● **Requirement**
In the material below, how many lines contain the word "computer"? The reply must be that number alone.

○ ○ ○ ○

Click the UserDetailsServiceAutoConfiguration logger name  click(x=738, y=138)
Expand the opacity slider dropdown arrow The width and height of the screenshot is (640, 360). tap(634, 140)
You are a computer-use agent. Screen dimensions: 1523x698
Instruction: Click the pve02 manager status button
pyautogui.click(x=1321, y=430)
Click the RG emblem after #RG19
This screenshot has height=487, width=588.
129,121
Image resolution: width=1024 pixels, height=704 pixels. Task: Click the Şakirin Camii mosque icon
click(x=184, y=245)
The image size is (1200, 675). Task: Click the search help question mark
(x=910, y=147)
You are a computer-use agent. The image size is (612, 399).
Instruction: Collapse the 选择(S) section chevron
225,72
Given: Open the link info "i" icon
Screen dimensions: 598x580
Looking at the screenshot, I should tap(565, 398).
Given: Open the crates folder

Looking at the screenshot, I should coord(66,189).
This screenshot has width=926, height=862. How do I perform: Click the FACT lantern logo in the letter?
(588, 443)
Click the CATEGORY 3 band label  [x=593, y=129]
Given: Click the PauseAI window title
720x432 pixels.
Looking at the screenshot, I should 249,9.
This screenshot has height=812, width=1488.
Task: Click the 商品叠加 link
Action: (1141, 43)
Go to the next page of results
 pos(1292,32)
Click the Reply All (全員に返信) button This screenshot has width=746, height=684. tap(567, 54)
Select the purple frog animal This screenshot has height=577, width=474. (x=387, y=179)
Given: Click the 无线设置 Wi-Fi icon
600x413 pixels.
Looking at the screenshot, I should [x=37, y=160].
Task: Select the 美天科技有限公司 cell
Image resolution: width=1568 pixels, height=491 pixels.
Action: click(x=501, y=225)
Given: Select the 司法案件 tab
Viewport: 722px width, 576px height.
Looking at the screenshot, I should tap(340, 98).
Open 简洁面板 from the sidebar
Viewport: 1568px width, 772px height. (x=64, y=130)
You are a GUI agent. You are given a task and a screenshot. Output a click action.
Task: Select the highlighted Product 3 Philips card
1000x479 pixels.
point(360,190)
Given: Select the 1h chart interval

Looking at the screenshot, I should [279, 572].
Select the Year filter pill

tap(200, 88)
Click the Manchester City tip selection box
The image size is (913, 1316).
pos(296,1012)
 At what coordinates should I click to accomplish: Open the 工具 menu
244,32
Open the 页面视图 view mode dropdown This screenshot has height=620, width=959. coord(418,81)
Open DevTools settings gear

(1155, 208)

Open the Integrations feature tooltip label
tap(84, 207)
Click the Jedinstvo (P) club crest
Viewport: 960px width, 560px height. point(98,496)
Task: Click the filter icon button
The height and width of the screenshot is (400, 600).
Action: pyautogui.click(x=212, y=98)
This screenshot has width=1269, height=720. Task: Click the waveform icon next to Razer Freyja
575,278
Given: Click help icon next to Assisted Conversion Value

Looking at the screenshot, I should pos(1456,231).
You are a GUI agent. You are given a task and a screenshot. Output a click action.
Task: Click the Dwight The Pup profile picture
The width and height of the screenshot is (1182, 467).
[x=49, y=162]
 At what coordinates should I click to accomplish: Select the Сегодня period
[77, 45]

○ ○ ○ ○

● **Written response**
2